If the diaphragm is bad or oriented improperly, then you need to clean the plugs - they will be fouled, which may cause a cylinder not to fire.

Kite
10-28-2007, 11:22 PM
Sorry that I haven't posted. Here is my update. I am sort of new to MGs and I didn't know this was even possible, but the problem was that the gas was really old. I had some friends take a look at it. They were puzzled, but they thought the gas smelled a lot like varnish. I eventually took it into a garage to have the timing checked out and it was right on. The compression was right on. Anyway, it turned out to be the gas. Now it is running great on all 4 cylinders. I also got my Haynes manual in the mail. So now, I have a bunch of other projects to fix with the electrical like blinkers and the tachometer.
Thanks for all the help.
Aaron

jdemgb
10-29-2007, 11:29 PM
Great news! Have fun!

gerrym
11-30-2007, 03:07 PM
Been Reading On Your Problem And Maybe I Can Help.

First Pull A Plug After You Try To Start The Car. Wet Or Dry?

You May Also Have A Vacuum Leak. Sucking Air Into The System Not Allowing Gas To Get Into The Cylinder. Check All Hoses And Around All Gasgets While Cracking The Car. Listen For A Difference.

KimMG
12-01-2007, 11:10 AM
Fixing electrical problems aren't too difficult, just tedious. You will need a multimeter or a test light and a copy of the wiring diagram. The Haynes diagrams aren't the best, too many years combined into one and there are errors. For a wiring diagram, go to http://www.advanceautowire.com and click on "stock schematics". Use the page for '78 and later from Bentley. Make yourself a couple of enlarged copies, one for reference, and one to make notes on as you check the circuits. Most electrical problems are caused by dirty, corroded connections. Bullet connectors and sleeve connectors are available at www.britishwiring.com
Dan Masters has instructions for installing bullet connecters on his site, http://www.advanceautowire.com click on "instruction manuals" then click on "headlight relay kit".
"The fuse is fine" is a common phrase I hear.
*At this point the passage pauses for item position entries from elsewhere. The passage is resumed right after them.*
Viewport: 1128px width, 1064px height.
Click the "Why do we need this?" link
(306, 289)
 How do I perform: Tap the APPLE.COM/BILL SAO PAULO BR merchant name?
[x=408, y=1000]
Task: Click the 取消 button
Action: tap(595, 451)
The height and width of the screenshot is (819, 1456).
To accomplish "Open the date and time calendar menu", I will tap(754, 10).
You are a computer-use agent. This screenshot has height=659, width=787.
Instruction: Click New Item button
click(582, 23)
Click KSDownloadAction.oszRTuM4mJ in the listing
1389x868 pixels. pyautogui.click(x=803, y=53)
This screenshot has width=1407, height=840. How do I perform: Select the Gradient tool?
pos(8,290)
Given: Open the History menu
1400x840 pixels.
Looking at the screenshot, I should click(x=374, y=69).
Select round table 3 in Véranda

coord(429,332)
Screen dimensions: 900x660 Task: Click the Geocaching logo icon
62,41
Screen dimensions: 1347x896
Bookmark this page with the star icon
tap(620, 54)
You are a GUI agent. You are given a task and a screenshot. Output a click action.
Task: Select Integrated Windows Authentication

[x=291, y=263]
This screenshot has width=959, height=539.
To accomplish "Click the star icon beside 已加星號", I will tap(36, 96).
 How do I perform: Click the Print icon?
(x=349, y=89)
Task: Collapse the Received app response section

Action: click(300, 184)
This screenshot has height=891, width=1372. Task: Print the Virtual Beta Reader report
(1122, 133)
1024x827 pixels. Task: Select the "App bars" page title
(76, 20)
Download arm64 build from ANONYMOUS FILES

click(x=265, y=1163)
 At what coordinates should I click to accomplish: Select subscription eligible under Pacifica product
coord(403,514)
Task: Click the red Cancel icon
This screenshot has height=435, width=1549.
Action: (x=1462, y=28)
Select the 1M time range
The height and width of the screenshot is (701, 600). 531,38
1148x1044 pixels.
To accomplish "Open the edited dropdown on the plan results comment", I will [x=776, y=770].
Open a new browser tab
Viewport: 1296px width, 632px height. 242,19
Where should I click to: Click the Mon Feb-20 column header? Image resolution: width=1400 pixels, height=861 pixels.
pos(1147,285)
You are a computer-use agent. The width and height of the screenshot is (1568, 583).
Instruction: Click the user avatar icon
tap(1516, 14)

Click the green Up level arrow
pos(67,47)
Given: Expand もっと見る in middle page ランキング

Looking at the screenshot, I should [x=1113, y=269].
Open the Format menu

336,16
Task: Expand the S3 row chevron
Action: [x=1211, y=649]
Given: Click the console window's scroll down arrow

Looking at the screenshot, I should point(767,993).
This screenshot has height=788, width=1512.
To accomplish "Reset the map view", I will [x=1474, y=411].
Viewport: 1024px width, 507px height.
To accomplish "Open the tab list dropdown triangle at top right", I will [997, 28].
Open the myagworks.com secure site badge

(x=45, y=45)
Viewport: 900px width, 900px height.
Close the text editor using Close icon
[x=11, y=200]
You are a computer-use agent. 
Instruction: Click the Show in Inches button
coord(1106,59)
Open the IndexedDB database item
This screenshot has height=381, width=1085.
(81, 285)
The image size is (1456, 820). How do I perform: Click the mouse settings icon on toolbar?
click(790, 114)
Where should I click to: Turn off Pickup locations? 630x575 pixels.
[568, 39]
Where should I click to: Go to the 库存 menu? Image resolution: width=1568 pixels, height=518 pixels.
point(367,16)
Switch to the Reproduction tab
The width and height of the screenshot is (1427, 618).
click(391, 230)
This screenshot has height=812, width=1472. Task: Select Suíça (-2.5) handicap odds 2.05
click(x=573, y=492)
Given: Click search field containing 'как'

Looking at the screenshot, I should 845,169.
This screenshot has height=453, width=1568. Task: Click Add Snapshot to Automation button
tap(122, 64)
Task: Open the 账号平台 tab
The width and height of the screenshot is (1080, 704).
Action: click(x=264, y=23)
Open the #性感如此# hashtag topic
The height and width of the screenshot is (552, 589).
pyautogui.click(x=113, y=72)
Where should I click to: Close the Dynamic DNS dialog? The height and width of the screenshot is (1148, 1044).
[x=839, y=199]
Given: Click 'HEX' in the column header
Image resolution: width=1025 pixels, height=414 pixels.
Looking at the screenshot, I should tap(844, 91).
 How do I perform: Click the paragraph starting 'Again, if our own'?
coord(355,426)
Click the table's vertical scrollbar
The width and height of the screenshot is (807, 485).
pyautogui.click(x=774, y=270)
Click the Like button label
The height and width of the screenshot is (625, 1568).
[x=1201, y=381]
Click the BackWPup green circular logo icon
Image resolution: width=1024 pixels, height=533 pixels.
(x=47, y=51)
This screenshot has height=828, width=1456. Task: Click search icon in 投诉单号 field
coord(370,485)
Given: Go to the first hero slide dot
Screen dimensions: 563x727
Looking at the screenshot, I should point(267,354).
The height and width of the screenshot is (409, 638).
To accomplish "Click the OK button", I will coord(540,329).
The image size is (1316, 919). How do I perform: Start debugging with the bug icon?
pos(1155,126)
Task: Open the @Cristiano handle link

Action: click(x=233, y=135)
There will be nothing wrong with the fuse, but the problem will be corroded contacts in the fuse box. Use your meter or test light to check for power at the wire terminals going to various components in the circuit you are checking.
After checking for power, check the ground connections, making sure they are clean and secure. Use dielectric grease on connectors you have cleaned to prevent future corrosion.